Koç Üniversitesi İş Bankası Enfeksiyon Hastalıkları Merkezi Mikrobiyoloji Laboratuvarı Direktörü Prof. Dr. Füsun Can da merkezde bakteriyolojik çalışmalar, Kovid-19 çalışmaları ve Türkiye ile diğer ülkeler için tehdit olabilecek tüm virüslere yönelik çalışmaların gerçekleştirileceği biyogüvenlik seviye 3 düzeyinde bir laboratuvar bulunduğunu aktardı.

Türkiye'de, araştırma alanında bu donanımdaki laboratuvar sayısının oldukça az olduğunu ifade eden Can, şöyle konuştu:

"Özellikle biyogüvenlik 3 laboratuvarı sayısı Türkiye'de çok az. Biyolojik çalışmalar bu nedenle kısıtlı sayıda yapılabiliyor. Klinik biyogüvenlik 3 laboratuvarı olarak buranın İstanbul'da tek laboratuvar olduğunu söyleyebilirim.
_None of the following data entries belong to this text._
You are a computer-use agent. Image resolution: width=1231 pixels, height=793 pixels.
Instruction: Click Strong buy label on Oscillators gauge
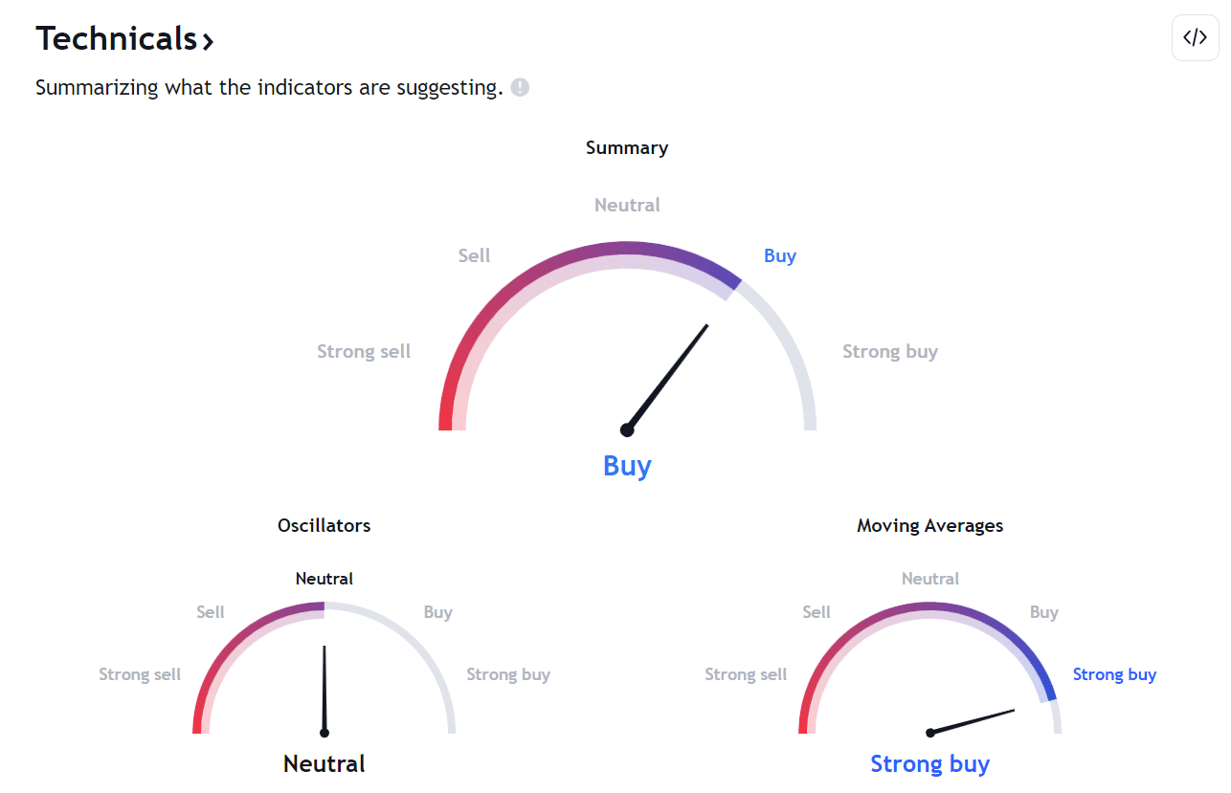(x=508, y=674)
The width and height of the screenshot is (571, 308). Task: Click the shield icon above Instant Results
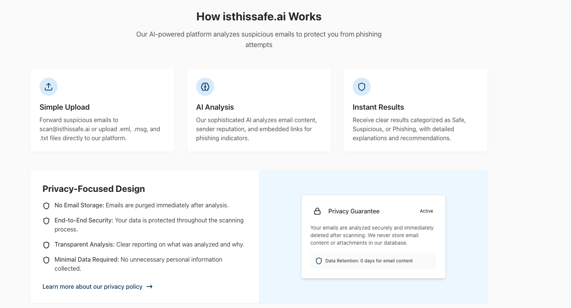click(x=362, y=87)
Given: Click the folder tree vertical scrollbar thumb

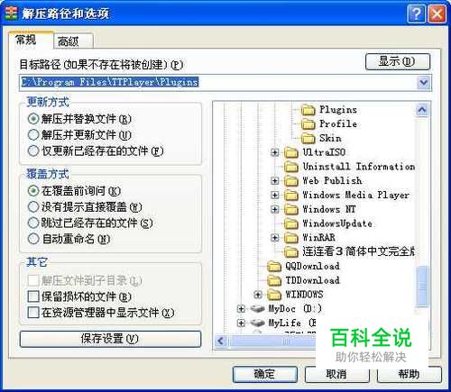Looking at the screenshot, I should tap(422, 287).

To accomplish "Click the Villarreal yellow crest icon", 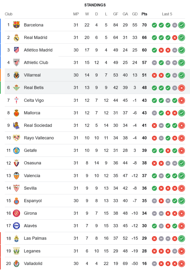I will tap(16, 75).
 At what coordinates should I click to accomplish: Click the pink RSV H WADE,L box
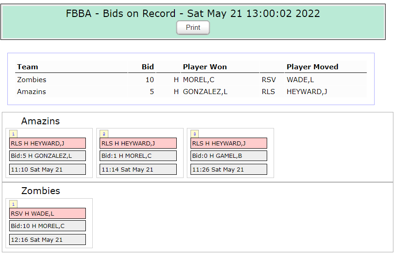tap(47, 213)
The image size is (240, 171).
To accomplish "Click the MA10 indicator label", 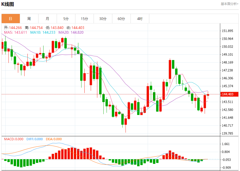I will click(43, 32).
Bu merkez ve laboratuvar, yeni salgın ve enfeksiyonlarda ya da ülkemiz için problem olan viral enfeksiyonlarda klinik düzeyde araştırmalar yapılmasında Türkiye'de önemli çalışmalara imza atacak."

Prof. Dr. Can, merkezde enfeksiyon hastalıkları ve klinik mikrobiyoloji uzmanları ile mühendis, fizikçi ve kimyacıların birlikte çalışma yürüttüklerini sözlerine ekledi.